Oh, what The Onion could do with this headline! But it probably wouldn't come close to the real story.
So 'round about Pioneer Day a few years ago I intercepted a message on our home voice mail, given in a clipped, proper British accent..
"Mr. Fartings, it has come to my attention that our sons are in a relationship of a homosexual nature. I should like to speak with you at your earliest convenience." (Yeah, that's how she phrased it.)
Well, hell. There were two immediate problems with this. First of all, this woman knew damn well it was BROTHER Fartings. Our sons had known each other for years even if we parents had never met. And Brother Fartings, being the good bishop's counselor that he was, had no idea that his eldest son was gay. I knew, but that's where the news had stopped for several months. No way was I letting him find out like this. So I erased the message and, figuring that since the boys she was referring to were well into their 20s, it would be rude to talk about them behind their backs as if they were mere children. And also, I'd heard about this woman. And I DID NOT want to meet her alone. So I took them.
That's how I got to be perched on the edge of a perfect sofa in a perfect room in their perfect house. Not a dust molecule out of place. All furnishings and church paintings had been chosen with perfection in mind. My son sat near me on the sofa while across the room perched the proper British mum, owner of this perfect house and creator of this perfect life. Her son stood near her but soon sat on the floor, his back literally and figuratively against the wall. He was the only imperfect thing in her well-ordered and strictly regimented life. How dare he.
There followed an awkward and strained conversation, most of which I don't remember, but it proved she was as small of mind as she was of stature. She quoted church leaders, scriptures, conference talks. Now, at this point I was still trying to figure this whole "gay" thing out myself. Trying to reconcile it with church teachings, with my own thoughts, observations and feelings. The only thing I really knew for sure was that I loved my son and I would continue to love and support him no matter what. I was light-years ahead of her.

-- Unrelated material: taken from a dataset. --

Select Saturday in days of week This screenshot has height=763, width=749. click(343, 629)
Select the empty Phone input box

Most of the one-way conversation went around and around, swirling into an incomprehensible haze of church doctrine pointing out the horrible evil of gayness. I felt mentally beaten myself, so I can only imagine how the poor boys felt. I only remember a few specific gems that came out of her mouth:
"How do you know you are gay? Have you ever had a date with a girl? Have you ever kissed a girl? Then how do you KNOW?" (How did you know you were attracted to men before you'd kissed one, bitch?)

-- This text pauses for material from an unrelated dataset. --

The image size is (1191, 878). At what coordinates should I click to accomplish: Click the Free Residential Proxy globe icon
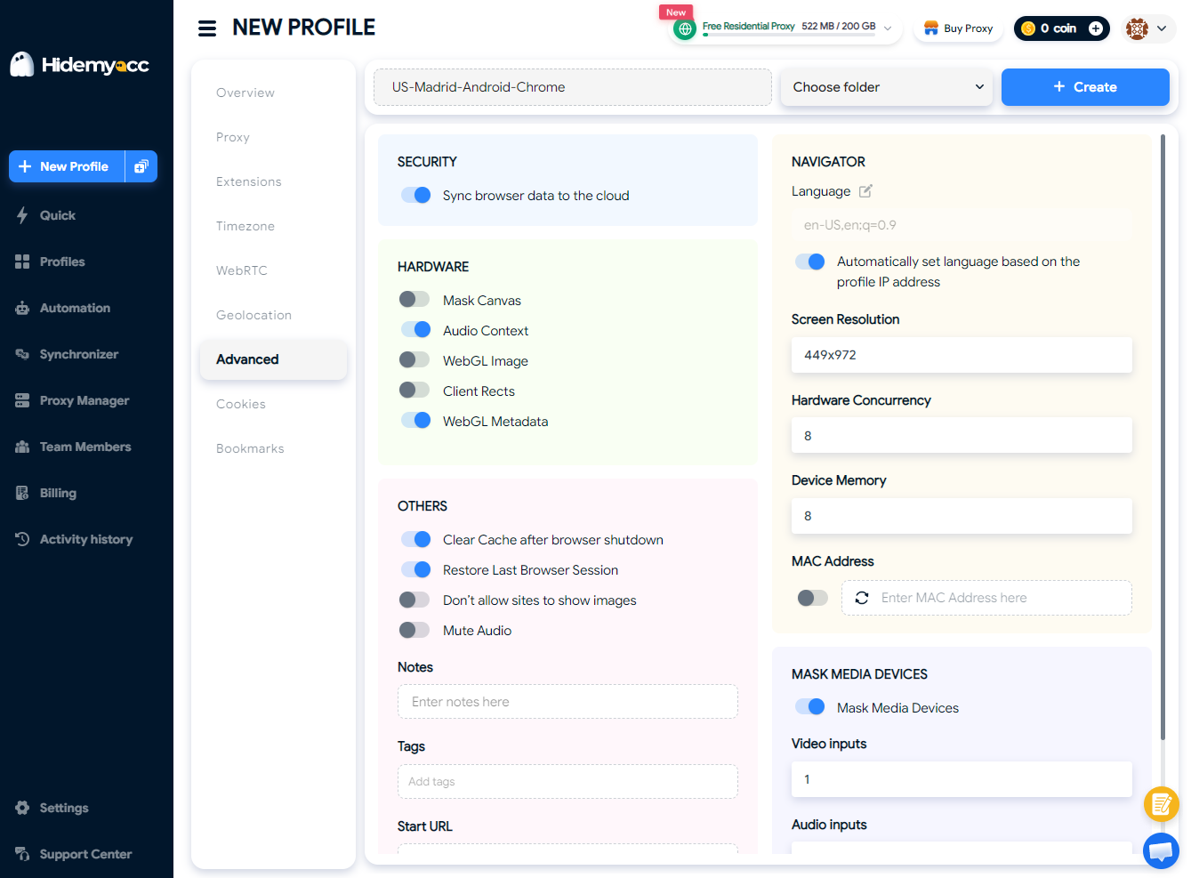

"It's much worse for you, son. You've made covenants in the temple that HE," gesturing towards my son, "hasn't made. You will be held more accountable than HE will." ( Accountable to who? That's all a matter of perspective, isn't it?)
And the real topper of the night, said straight to my son's face, right in front of me, "I've always hated you." And she wonders why he never accepts their invitations to dinner.